Londres, 4 mars 1988
De droite à gauche: Ibrahim AHMED, Siyamend OTHMAN, Jalal TALABANI, Kendal NEZAN, Lutfi BAKSI
Nous apprenons avec une profonde tristesse le décès de Siyamend Othman le mardi 16 janvier 2024 à Londres à l’âge de 73 ans.
Il était né le 10 janvier 1951 à Erbil dans l’une des familles les plus anciennes de cette ville au passé multimillénaire. Son père Zaïd Othman fut député d’Erbil sous la monarchie et plus tard conseiller de politique étrangère du Général Mustafa Barzani, chef de la résistance kurde contre la dictature de Bagdad. Après la fin de cette résistance armée il s’était réfugié à Paris où il séjourna pendant quelques années prenant part aux activités de l’association France-Kurdistan, structure qui regroupait alors les défenseurs kurdes et français de la cause kurde. Patriote, il avait tenu à donner des noms kurdes à ses enfants dont celui de Siyamend, héros de l’une des plus belles histoires d’amour de la littérature orale kurde, Siyamend et Xecê (Khedjé).
Siyamend Othman est venu en France en 1975 où il a obtenu le statut de réfugié politique. Il a préparé et soutenu une thèse de doctorat intitulée « Contribution historique à l’étude du Parti Demokrat-î Kurdistan-î Iraq » à l’Ecole des Hautes Etudes en Sciences Sociales (EHESS). Il a ensuite pris une part active dans la création de l’Institut kurde en février 1983. En 1984, il a fondé et dirigé la revue de sciences humaines de l’Institut kurde, Studia Kurdica. Cette revue paraissait en quatre langues : français, arabe, persan et turc afin d’informer et de sensibiliser les intellectuels et chercheurs du Moyen-Orient sur l’histoire, la culture et l’actualité kurdes. A l’Institut kurde, il était chargé des relations avec les intellectuels du monde arabe, y compris ceux de l’Irak dont certains plus tard ont occupé de hautes fonctions après la chute de Saddam Hussein.
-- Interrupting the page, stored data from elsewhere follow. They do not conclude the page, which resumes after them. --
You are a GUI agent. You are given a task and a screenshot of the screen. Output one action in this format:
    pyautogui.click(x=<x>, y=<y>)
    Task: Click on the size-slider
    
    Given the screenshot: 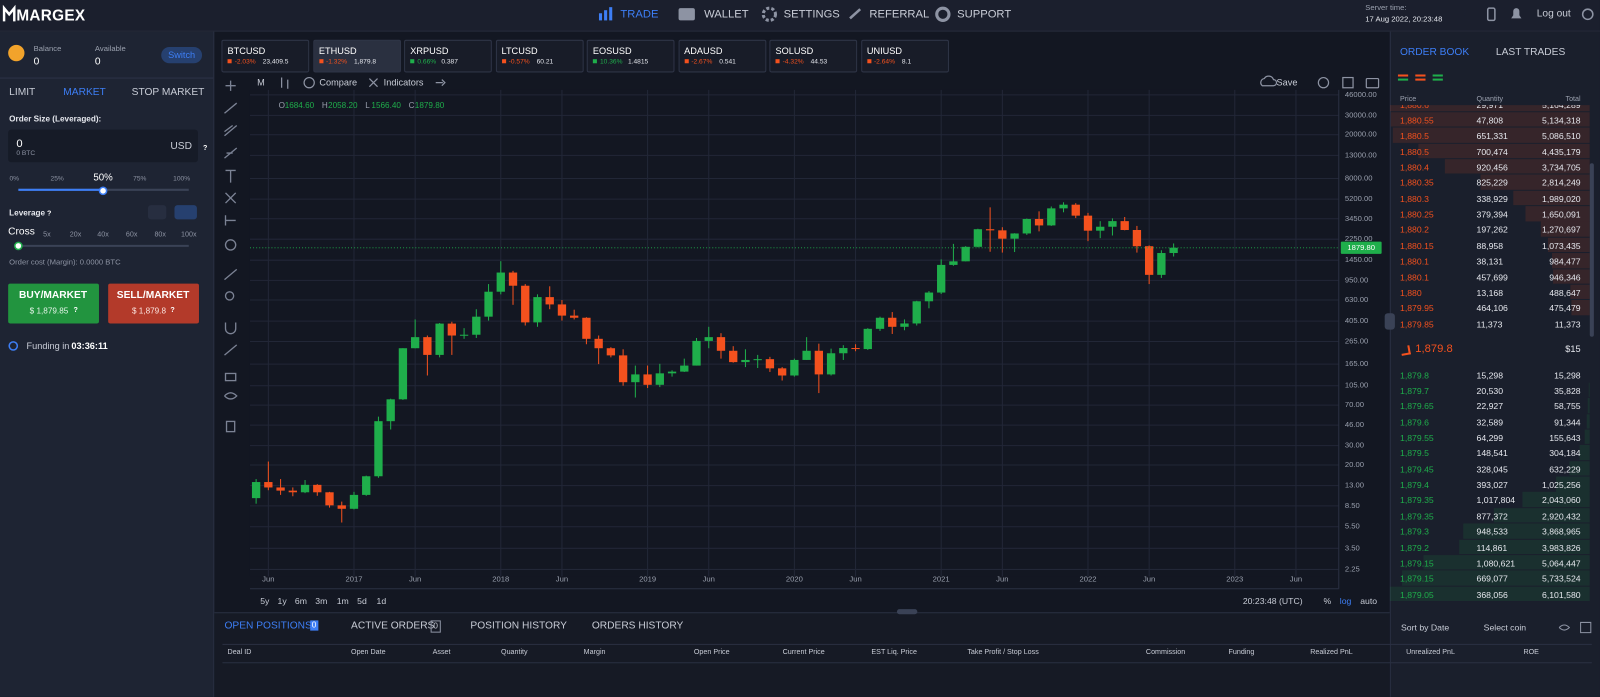 What is the action you would take?
    pyautogui.click(x=104, y=191)
    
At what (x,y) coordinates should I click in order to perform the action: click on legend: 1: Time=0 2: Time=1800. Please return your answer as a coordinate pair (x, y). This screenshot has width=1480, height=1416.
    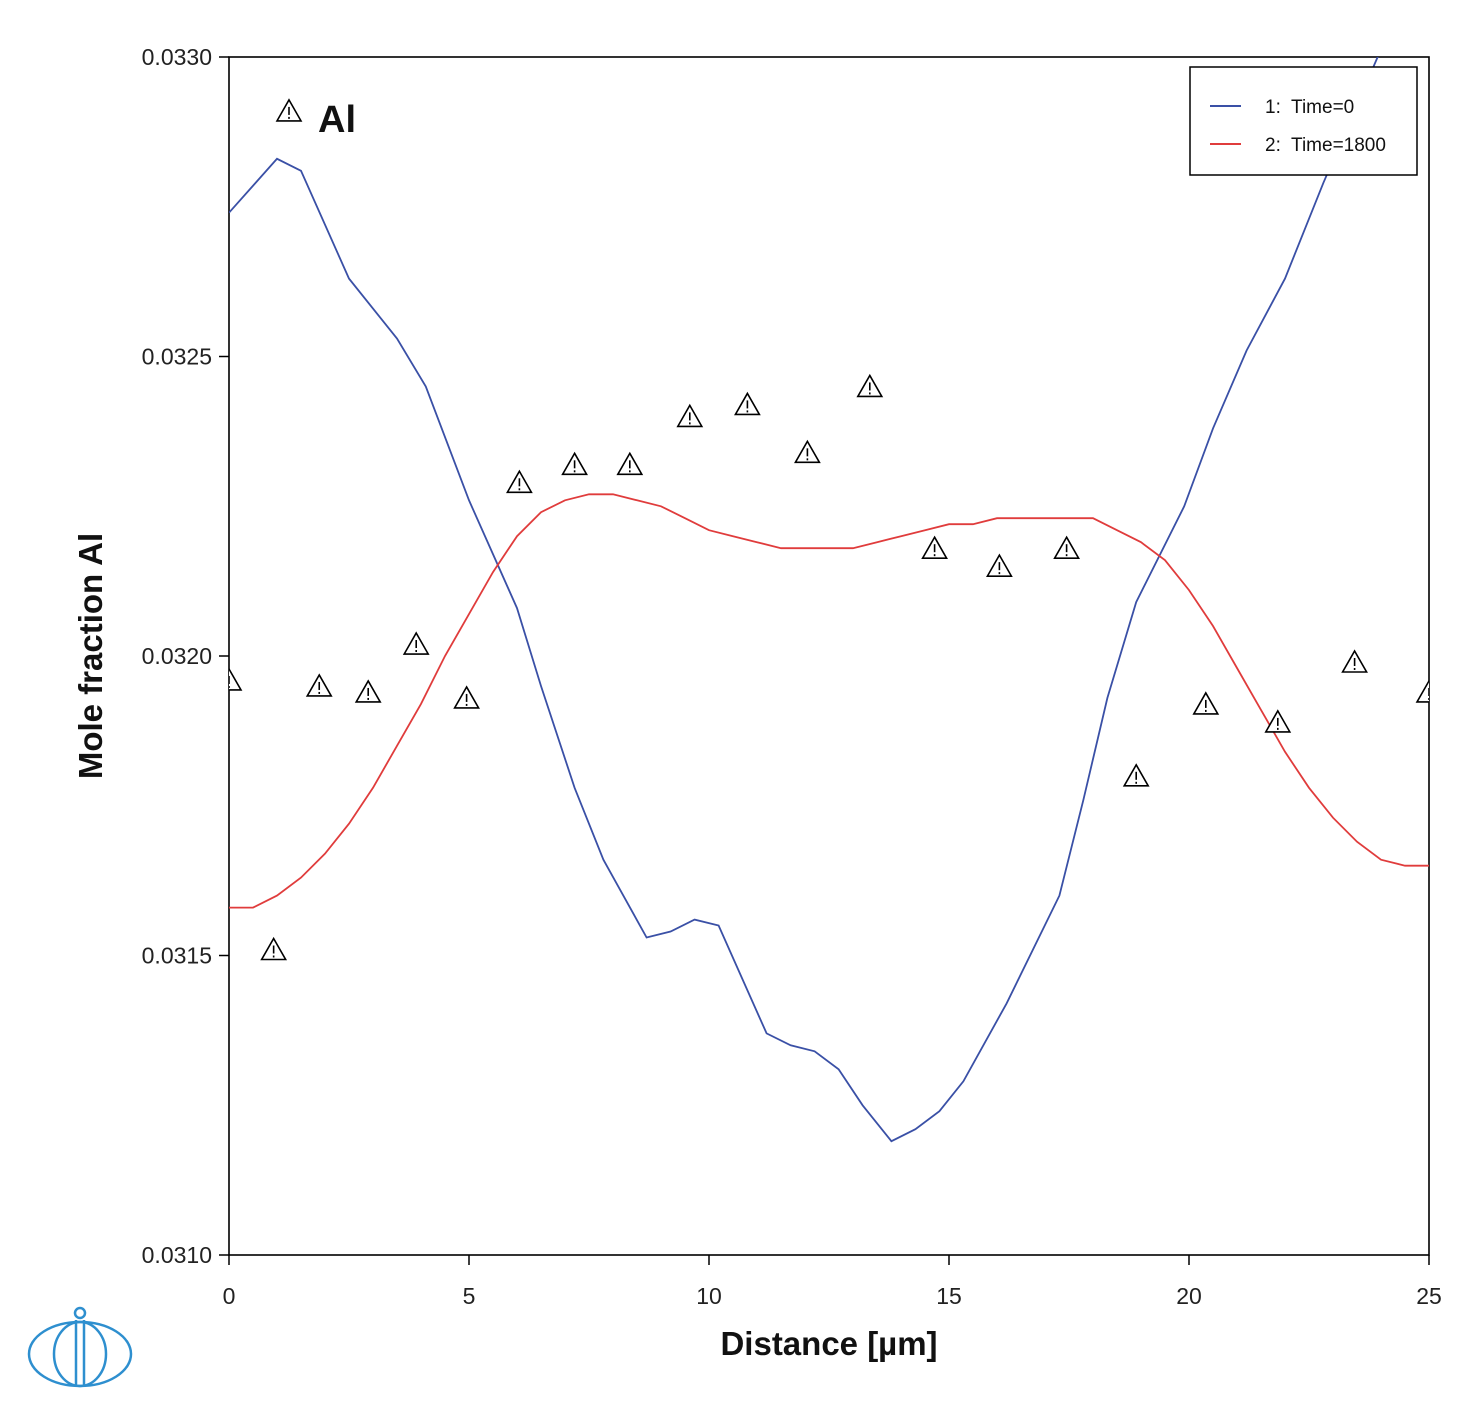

En 1988, il a rejoint le secrétariat international d’Amnesty International à Londres. Devenu citoyen britannique en 1994, il a travaillé pendant quelques temps comme consultant indépendant des média et IT (Technologies d’information). En raison de ses compétences multiples et de sa maîtrise de plusieurs langues, dans l’Irak post Saddam il a été nommé en avril 2004, par l’administrateur américain Paul Bremer, chef de la Commission irakienne des Communications et des Media, chargée d’assurer le pluralisme des media et de réguler la concurrence dans les télécommunications. Il a eu à créer ex-nihilo cette commission, à la doter d’une charte des règles assurant son indépendance, à donner des licences aux radios et chaînes de télévision ainsi qu’aux opérateurs téléphoniques. Fonction avec rang de ministre qu’il a occupée jusqu’en 2008. Depuis, il vivait en retrait entre Chypre et Londres avec de temps à autre des visites à Paris où il avait gardé de nombreux amis, notamment ceux de l’Institut kurde dont il suivait de près les activités.
Soigné depuis plusieurs mois à Londres, il s’y est éteint paisiblement le mardi 16 janvier, tôt dans la matinée, entouré de ses proches, notamment de sa femme Hania et de son fils Alan.
Personnalité attachante, dotée d’une vive intelligence et d’un sens de fidélité en amitié, Siyamend Othman laisse le souvenir d’un homme engagé, chaleureux, bon vivant, fidèle en amitié qui alliait si bien la tradition, notamment culinaire, venant du fond des âges avec une curiosité de la modernité, de ses inventions et innovations incessantes.
Ses obsèques auront lieu le mardi 23 janvier à Londres, dans la stricte intimité familiale.